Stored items
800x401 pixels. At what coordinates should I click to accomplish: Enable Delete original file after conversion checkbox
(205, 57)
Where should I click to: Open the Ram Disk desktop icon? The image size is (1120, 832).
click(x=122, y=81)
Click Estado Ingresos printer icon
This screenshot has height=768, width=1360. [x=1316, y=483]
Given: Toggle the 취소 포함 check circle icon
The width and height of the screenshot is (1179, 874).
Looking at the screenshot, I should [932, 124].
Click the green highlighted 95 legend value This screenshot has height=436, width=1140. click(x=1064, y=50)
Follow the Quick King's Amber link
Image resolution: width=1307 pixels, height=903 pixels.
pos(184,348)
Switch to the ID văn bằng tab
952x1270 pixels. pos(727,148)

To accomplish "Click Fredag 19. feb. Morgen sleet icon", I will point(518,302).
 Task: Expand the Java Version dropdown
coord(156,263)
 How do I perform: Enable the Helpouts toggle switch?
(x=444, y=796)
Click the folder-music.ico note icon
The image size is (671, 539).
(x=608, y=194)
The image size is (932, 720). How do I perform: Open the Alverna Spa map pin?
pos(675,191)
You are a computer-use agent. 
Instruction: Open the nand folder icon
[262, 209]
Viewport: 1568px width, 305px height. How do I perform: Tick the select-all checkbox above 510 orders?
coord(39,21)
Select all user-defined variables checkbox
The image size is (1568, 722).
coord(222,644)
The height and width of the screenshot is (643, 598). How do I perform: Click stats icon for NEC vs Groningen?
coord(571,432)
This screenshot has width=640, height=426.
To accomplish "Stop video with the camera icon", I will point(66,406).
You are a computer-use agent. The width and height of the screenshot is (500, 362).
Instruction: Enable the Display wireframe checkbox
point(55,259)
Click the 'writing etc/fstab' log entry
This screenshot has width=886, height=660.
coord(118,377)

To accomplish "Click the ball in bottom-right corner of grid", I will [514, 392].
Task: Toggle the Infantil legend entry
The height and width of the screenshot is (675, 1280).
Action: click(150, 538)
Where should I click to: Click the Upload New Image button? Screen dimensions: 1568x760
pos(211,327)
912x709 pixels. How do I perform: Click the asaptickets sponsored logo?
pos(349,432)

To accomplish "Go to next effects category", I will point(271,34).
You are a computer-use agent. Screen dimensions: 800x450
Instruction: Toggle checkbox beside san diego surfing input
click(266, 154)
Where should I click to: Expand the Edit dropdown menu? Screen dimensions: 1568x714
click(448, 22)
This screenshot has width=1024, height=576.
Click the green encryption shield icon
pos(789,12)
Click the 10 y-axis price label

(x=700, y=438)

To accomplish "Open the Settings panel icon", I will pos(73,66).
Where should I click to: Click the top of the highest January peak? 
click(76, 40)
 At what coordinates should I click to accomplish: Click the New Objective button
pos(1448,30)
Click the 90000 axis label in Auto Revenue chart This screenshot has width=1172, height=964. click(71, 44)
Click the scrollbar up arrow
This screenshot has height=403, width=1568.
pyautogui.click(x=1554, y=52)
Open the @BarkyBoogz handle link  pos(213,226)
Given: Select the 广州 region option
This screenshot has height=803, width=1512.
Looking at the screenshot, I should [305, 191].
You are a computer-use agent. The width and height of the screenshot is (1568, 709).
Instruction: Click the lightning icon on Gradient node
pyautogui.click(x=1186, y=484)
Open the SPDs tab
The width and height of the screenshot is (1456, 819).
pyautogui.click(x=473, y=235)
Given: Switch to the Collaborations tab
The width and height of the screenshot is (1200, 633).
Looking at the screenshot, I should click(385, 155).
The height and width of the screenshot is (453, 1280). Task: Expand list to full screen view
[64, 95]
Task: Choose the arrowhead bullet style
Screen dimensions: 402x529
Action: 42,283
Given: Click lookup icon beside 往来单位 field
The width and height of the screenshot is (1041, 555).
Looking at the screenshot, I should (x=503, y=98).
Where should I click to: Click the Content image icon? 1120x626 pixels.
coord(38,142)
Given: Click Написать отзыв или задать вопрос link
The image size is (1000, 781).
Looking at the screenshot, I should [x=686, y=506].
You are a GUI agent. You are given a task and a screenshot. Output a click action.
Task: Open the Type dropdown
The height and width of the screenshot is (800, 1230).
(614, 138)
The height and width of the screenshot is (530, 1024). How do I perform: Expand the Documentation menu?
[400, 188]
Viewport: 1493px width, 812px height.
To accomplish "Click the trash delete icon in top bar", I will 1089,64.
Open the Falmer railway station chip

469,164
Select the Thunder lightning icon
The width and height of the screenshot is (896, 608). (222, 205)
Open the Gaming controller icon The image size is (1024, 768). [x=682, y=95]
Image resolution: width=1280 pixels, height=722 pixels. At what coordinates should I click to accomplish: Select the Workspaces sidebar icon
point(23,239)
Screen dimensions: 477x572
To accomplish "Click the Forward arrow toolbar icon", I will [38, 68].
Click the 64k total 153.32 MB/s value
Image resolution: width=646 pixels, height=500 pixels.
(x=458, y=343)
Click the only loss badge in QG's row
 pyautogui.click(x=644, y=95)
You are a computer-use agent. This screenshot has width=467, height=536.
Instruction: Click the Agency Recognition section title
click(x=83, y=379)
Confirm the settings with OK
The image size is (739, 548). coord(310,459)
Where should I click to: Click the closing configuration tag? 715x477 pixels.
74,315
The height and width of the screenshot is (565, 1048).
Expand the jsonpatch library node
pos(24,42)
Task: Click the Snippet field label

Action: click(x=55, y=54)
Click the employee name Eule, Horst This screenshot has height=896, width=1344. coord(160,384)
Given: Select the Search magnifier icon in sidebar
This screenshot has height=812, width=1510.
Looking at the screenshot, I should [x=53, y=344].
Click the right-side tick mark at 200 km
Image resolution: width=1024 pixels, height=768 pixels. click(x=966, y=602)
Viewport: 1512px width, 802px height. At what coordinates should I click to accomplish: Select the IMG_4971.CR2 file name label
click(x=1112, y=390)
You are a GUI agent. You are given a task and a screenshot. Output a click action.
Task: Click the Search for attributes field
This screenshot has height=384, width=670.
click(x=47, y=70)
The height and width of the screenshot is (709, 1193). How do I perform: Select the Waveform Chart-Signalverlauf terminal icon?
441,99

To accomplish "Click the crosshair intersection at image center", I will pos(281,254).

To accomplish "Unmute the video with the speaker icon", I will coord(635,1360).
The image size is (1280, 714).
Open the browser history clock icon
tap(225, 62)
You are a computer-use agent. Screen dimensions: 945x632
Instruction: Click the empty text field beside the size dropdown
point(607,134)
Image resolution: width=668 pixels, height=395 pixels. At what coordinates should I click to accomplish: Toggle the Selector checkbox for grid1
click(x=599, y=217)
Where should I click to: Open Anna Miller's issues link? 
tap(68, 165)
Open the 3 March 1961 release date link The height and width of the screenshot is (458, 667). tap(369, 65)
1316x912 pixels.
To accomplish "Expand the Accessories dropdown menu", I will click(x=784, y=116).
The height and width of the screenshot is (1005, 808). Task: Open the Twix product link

TRY IT:
Where the data above reaches the line holding "At what coordinates should I click to accomplish: Click", begin printing, and stop after the line holding "Open the @BarkyBoogz". Each line must be reproduced exactly, with nothing else added.

SOLUTION TO THIS TASK:
 At what coordinates should I click to accomplish: Click the New Objective button
pos(1448,30)
Click the 90000 axis label in Auto Revenue chart This screenshot has width=1172, height=964. click(71, 44)
Click the scrollbar up arrow
This screenshot has height=403, width=1568.
pyautogui.click(x=1554, y=52)
Open the @BarkyBoogz handle link  pos(213,226)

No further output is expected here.